The Geneva watch fair occupies most of the Swellboy January. The days leading up to it involve much girding of loins and strenuous preparation for the marathon of watch ogling that now occupies an entire week. The step counter on my iPhone goes haywire as it is hardly accustomed to such action, and after a day spent power-walking between stands I find myself out in the glittering Geneva night – one evening saw me attend three dinners in various parts of town.
After it is all over, there is a period of due reflection and cogitation, otherwise known as being slumped in front of the flickering images of the television, as I return to the ancestral terraced tenement with what remains of my mind doing its best to stave off horological Stendhalism as it processes the timepieces I have encountered.
My chief lesson from this year’s fair was that I am approaching the age at which I can remember the launching of watches that are now being revived for a new generation. The timepiece that taught me this lesson was a new Cartier Santos. Even I am a little too young to have attended the launch of the original Santos, which is said to have made its debut in 1904 on the wrist of Brazilian aviator Alberto Santos-Dumont. But in 1978 I was in my early teens and, while I may have been a few years too young to attend the gala launch of the reimagined Santos at Le Bourget, it was impossible to grow up in the 1980s without becoming familiar with the Cartier watch that took a belle époque idea and turned it into a disco-era status symbol.

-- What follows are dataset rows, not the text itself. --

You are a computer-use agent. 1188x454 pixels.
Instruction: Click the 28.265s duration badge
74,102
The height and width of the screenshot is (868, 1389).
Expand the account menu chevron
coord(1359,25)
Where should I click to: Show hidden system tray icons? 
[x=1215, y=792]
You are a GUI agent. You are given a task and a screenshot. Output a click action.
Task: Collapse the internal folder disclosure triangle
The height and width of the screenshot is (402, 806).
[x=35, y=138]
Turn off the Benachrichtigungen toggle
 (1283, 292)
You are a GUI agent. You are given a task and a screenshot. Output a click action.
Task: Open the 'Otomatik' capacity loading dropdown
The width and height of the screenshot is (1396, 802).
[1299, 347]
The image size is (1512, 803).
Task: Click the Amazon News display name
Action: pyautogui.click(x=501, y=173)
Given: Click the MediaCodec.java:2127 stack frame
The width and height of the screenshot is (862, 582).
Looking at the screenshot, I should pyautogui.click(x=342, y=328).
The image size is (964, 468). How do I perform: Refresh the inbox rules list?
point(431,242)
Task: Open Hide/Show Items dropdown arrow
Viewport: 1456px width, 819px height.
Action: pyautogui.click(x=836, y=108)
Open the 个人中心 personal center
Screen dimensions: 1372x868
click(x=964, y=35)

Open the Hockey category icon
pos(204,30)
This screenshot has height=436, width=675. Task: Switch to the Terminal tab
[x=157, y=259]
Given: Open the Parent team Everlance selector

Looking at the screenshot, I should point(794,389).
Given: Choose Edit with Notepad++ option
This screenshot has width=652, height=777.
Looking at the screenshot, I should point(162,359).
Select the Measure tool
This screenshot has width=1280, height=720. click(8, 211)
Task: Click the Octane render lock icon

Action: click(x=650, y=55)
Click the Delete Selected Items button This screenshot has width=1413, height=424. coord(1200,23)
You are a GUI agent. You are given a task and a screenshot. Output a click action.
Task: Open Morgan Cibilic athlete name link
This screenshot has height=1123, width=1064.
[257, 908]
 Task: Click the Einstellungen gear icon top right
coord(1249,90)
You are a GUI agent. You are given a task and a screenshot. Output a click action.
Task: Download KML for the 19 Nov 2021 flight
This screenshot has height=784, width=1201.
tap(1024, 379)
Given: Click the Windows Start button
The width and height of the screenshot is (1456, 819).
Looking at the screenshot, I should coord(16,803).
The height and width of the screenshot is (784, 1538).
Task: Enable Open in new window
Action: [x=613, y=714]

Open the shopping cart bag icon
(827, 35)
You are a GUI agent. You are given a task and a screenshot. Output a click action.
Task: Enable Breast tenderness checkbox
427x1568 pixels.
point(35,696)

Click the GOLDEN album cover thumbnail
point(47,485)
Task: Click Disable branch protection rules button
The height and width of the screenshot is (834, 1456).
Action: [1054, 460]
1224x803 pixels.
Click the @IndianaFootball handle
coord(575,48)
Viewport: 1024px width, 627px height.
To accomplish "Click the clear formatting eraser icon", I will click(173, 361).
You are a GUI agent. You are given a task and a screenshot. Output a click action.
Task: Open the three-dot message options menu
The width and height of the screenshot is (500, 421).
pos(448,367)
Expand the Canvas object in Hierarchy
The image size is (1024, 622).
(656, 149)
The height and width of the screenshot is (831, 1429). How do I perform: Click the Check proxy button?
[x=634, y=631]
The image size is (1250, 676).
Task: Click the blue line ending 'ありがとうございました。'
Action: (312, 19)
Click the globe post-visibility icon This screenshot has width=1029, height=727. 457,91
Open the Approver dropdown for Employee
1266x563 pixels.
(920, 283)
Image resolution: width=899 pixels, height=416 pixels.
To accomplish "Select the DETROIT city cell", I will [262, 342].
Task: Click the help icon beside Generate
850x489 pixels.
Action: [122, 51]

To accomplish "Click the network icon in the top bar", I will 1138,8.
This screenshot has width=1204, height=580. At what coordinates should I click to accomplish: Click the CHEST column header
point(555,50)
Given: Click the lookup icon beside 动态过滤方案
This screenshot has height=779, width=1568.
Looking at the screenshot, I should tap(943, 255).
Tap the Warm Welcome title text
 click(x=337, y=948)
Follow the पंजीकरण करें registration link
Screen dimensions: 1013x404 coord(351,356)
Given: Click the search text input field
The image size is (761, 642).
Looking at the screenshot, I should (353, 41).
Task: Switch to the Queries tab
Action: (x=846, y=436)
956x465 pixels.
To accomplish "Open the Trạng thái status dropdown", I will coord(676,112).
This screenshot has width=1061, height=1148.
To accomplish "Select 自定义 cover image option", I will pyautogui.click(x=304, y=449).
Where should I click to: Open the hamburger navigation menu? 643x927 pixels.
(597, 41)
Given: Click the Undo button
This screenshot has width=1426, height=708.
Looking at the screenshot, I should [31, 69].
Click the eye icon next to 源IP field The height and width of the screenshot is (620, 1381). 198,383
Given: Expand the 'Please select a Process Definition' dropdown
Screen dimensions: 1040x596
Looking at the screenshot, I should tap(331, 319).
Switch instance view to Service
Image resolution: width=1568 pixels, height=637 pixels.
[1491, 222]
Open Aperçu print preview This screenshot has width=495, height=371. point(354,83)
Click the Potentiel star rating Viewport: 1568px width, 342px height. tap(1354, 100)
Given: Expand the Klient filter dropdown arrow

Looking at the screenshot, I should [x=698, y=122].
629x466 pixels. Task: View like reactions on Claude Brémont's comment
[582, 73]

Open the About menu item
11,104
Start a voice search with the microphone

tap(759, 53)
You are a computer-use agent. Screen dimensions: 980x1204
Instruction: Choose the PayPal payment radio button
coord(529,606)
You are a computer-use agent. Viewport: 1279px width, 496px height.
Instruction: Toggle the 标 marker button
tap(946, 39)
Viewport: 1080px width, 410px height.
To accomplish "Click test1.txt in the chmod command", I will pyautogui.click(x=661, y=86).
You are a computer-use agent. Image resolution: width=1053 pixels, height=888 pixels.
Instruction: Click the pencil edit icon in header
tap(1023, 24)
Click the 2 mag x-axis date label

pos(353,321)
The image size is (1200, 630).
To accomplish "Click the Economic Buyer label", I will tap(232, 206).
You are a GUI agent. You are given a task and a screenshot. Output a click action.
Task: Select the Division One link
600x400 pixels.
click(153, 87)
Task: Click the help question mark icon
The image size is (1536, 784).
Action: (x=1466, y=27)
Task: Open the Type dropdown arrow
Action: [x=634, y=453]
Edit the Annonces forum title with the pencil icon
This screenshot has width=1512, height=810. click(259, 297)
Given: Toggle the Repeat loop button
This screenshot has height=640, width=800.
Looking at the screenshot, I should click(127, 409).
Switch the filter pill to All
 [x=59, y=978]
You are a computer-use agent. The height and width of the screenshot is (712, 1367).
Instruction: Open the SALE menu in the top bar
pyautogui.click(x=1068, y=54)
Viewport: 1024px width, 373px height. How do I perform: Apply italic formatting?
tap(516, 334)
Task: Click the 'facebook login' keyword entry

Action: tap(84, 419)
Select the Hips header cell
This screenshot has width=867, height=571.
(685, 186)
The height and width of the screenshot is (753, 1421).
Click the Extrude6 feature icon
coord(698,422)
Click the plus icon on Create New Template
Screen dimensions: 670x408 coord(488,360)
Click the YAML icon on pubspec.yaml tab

The Santos was reinvented as a bracelet watch, with screws visible on every link of the bracelet as well as around the bezel, and the 18ct gold iteration received the ultimate 1980s benediction when it appeared on the wrist of Gordon Gekko in Wall Street – it can be clearly seen in the memorable “lunch is for wimps” scene, when Gekko is checking his pulse while smoking a cigarette, in front of a mesmerised Bud Fox.
I was just as entranced when I saw the watch’s latest iteration, the Santos-Dumont (from £5,550), in Geneva. I knew about it before the fair, but nothing prepared me for the sight of the watch and the feel of it on the wrist. For full retro power, less is more, so avoid the bigger version and instead go for the midsize (in full 18ct, of course).
It was pitched so perfectly that it made me wonder why I had not worn one back in the 1980s. The answer was simple enough: I did not work in finance. I was immediately flooded with a sense of regret. If these really were standard issue to all successful financiers during the Thatcher years, then I missed my vocation.
However, it got me thinking that maybe the Gekko look will make a comeback. Accordingly, I have been consulting Tom “The Sharpener” Stubbs on broad braces, white collars on solid-coloured shirts, and – of course – hair gel.